### [SUPPLIED DATA]

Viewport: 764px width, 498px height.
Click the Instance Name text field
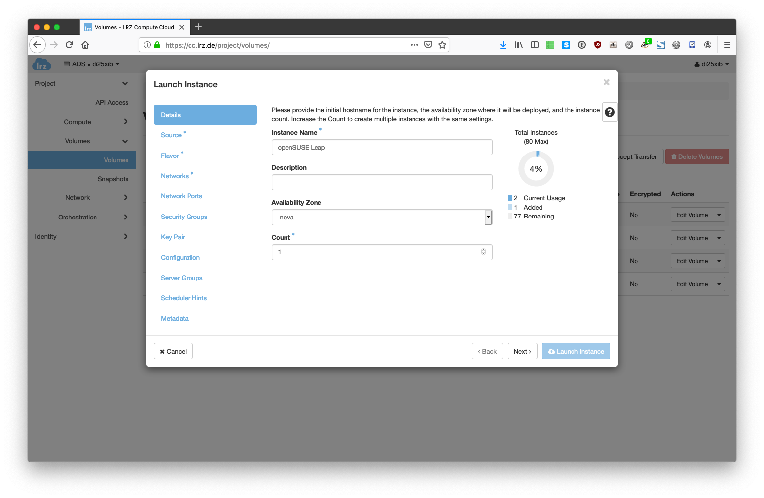[x=382, y=147]
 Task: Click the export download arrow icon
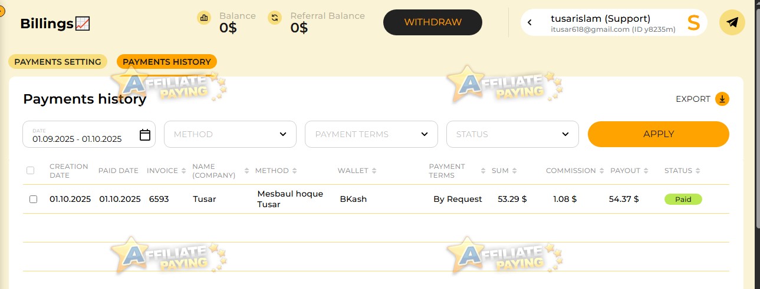722,99
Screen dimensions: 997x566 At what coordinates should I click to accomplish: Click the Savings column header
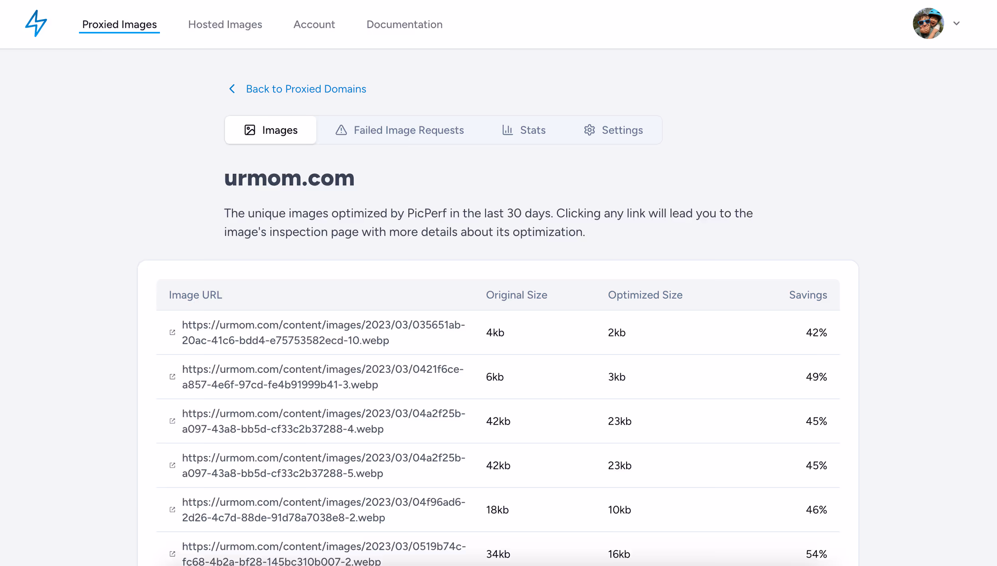(808, 295)
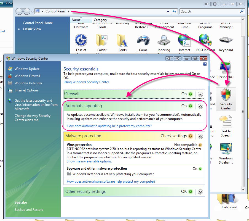Image resolution: width=249 pixels, height=221 pixels.
Task: Open the address bar history dropdown
Action: [168, 12]
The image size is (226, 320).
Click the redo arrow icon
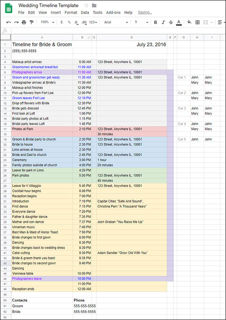pos(16,23)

### [PROBLEM REQUIREMENTS]
Copy every line of the material above that contains the string "Task", matching case exactly.

### [ANSWER TO THIS EXERCISE]
 Task: Click the export download arrow icon
Task: Open the address bar history dropdown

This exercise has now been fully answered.